Now that you have a slight understanding of how the algorithm works, we will look back on how this weaves in with PHP. By default, PHP's garbage collector is turned on. There is however a php.ini setting that allows you to change this: zend.enable_gc.
When the garbage collector is turned on, the cycle finding algorithm as mentioned above is executed whenever the root buffer runs full. The root buffer has a fixed size of 10.000 possible roots (although you can change this easily by re-compiling PHP and changing a constant). When the garbage collector is turned off, the cycle finding algorithm will never run. However, possible roots will always be recorded in the root buffer, no matter whether the garbage collection mechanism has been activated with this configuration setting. If the root buffer becomes full with possible roots while the garbage collection mechanism is turned off, further possible roots will simply not be recorded. Those possible roots that are not recorded will never be analyzed by the algorithm. If they were part of a circular reference cycle they would never be cleaned up, and create a memory leak. The reason why possible roots are recorded even if the mechanism has been disable is because it's faster to record possible roots, then to have to check whether the mechanism is turned on every time a possible root could be found. The garbage collection and analysis mechanism itself however can take a considerable time.

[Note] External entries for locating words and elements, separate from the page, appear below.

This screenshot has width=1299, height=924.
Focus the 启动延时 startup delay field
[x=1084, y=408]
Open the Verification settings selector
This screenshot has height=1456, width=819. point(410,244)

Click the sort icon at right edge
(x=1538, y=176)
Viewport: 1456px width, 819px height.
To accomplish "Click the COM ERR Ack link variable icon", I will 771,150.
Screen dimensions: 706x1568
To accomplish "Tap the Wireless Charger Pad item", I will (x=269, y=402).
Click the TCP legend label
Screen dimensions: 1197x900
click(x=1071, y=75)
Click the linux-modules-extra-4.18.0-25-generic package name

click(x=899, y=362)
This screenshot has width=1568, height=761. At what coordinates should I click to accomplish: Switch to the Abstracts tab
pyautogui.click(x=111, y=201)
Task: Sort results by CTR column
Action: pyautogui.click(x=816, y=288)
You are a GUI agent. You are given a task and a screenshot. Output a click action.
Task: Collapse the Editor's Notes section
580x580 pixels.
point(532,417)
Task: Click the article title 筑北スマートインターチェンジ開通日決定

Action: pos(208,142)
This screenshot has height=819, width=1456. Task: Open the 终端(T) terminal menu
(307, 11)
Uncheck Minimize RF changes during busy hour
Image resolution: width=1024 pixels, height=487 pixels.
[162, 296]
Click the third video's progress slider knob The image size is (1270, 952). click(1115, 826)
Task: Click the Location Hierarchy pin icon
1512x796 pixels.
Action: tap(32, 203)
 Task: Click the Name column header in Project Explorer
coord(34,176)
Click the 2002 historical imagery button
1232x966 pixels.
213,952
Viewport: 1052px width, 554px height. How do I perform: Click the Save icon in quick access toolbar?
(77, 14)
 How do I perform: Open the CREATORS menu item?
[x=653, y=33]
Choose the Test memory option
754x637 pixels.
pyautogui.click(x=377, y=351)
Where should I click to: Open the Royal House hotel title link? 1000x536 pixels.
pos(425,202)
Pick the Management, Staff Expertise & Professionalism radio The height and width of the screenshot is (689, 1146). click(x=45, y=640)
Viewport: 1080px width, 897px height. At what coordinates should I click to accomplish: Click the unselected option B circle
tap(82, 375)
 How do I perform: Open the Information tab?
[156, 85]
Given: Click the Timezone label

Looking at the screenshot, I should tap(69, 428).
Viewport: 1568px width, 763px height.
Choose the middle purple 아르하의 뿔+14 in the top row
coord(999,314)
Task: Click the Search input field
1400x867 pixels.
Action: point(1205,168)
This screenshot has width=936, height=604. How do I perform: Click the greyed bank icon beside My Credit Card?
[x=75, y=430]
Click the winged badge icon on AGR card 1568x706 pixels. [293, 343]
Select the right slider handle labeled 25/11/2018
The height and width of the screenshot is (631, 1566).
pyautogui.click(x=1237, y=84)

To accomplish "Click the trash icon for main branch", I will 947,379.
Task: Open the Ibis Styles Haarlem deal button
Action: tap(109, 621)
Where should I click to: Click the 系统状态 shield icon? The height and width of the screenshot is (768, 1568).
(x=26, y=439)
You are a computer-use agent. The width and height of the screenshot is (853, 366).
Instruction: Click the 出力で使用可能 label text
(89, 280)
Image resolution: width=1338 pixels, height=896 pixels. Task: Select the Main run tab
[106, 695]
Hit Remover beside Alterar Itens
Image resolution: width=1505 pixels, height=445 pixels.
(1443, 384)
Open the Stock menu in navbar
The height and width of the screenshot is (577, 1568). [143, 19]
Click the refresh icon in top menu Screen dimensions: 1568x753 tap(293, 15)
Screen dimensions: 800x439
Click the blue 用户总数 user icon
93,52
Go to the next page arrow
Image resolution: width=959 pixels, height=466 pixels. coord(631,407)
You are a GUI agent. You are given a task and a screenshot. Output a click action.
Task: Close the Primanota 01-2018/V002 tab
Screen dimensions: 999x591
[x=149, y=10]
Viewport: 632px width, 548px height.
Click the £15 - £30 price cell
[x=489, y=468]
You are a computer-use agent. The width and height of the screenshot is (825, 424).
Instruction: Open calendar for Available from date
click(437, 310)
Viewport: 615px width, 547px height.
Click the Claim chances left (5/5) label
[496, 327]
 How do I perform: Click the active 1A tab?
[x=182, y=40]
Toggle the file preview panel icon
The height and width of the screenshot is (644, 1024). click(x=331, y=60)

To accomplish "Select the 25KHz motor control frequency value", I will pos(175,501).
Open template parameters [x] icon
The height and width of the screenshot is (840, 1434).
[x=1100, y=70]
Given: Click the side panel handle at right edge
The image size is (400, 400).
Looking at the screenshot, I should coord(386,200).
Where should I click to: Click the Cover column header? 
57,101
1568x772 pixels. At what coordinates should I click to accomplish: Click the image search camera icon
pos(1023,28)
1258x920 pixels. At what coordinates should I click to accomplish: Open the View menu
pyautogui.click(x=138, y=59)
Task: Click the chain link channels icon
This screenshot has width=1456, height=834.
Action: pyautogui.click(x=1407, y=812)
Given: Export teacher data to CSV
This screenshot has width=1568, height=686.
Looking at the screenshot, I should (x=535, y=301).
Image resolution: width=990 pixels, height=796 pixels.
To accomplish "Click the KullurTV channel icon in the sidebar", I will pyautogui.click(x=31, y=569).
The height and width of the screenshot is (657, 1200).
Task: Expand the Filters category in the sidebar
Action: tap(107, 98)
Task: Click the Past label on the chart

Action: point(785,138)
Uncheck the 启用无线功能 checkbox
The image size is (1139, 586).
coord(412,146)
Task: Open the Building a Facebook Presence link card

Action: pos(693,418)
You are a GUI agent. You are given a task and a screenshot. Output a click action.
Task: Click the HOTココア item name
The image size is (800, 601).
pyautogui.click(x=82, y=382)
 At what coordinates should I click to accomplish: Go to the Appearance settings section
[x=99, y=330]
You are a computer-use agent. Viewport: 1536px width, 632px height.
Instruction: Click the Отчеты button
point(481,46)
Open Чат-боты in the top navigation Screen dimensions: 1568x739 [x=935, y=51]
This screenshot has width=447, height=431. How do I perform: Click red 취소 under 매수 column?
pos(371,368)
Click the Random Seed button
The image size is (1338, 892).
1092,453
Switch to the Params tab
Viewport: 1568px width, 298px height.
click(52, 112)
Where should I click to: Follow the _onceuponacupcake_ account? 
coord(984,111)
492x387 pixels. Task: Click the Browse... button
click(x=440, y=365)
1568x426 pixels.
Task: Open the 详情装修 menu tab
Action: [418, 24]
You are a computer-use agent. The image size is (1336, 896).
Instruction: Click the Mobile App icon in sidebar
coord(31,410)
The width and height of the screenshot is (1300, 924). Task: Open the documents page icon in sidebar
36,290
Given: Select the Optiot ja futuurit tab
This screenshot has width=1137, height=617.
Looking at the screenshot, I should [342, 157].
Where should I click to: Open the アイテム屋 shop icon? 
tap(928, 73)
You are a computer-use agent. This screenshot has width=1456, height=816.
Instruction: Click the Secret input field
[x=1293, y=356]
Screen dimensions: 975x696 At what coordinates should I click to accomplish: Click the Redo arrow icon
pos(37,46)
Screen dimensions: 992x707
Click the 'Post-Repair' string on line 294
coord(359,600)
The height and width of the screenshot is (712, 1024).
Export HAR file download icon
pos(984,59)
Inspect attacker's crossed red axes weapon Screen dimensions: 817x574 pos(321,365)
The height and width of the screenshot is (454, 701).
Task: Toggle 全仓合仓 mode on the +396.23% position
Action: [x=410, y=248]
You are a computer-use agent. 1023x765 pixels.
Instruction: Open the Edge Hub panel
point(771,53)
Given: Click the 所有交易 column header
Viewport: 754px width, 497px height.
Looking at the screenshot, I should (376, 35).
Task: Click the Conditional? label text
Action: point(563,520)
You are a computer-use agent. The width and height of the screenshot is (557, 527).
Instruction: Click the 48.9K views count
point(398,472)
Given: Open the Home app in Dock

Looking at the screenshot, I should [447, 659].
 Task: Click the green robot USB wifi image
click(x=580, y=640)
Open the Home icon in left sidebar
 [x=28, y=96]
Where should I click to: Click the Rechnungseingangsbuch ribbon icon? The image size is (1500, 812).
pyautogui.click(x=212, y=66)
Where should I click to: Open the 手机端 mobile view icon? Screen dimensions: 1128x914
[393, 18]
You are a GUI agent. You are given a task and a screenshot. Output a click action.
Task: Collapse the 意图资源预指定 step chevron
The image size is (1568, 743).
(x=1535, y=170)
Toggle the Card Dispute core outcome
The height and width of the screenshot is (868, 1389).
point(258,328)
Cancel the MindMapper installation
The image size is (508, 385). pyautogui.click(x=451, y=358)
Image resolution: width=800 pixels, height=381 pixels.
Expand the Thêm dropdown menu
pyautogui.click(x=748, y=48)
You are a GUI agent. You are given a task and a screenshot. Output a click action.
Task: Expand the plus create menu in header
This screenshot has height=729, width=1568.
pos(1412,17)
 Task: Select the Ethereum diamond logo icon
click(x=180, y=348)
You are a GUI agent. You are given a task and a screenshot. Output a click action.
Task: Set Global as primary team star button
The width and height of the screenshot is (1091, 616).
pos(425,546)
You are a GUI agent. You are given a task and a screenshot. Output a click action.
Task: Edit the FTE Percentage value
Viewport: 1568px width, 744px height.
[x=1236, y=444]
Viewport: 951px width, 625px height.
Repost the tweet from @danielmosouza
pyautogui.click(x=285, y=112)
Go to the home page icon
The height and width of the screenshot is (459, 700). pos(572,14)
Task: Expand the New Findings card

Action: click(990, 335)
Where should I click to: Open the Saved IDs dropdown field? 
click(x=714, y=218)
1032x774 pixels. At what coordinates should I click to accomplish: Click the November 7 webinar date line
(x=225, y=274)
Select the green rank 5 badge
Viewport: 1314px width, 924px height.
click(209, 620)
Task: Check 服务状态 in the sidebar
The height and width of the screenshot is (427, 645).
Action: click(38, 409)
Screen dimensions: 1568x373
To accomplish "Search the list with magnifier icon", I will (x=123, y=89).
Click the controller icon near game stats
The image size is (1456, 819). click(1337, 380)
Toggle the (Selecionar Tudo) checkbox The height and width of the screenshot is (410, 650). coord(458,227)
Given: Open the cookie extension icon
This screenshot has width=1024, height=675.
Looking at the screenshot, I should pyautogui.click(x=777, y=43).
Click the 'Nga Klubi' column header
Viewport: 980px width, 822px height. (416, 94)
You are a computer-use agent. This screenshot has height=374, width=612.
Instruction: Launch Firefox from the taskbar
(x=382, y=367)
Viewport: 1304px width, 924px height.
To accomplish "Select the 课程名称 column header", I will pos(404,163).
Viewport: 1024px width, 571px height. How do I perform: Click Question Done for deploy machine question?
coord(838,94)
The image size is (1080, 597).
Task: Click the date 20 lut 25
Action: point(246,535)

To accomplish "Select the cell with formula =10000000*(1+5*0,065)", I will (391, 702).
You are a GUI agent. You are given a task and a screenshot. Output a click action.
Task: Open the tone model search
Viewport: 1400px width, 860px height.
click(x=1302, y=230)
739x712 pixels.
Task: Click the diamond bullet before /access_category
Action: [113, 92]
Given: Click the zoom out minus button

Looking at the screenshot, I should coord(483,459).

Besides changing the configuration setting, it is also possible to turn the garbage collecting mechanism on and off by either calling gc_enable() or gc_disable(). Calling those functions has the same effect as turning on or off the mechanism with the configuration setting. It is also possible to force the collection of cycles even if the possible root buffer is no full yet. For this you can use the gc_collect_cycles() function. This function will return how many cycles were collected by the algorithm.
The rationale behind the possible to turn the mechanism on and off, and to initiate cycle collection yourself is that some parts of your application could be sensitive for time. In those places you might not want the garbage collection mechanism to kick in. Of course, by turning off the garbage collection for certain parts of your application you might risk getting memory leaks because some possible roots might not fit into the limited root buffer. Therefore it is probably wise to call gc_collect_cycles() just before you call gc_disable() to free up the memory that could be lost through possible roots that are already recorded in the root buffer. This then leaves an empty buffer so that there is more place for storing possible roots while the cycle collecting mechanism is turned off.
In this installment we saw how the garbage collection mechanism works, and how it is integrated into PHP. In the next and last part of the series, we will look at performance considerations and benchmarks.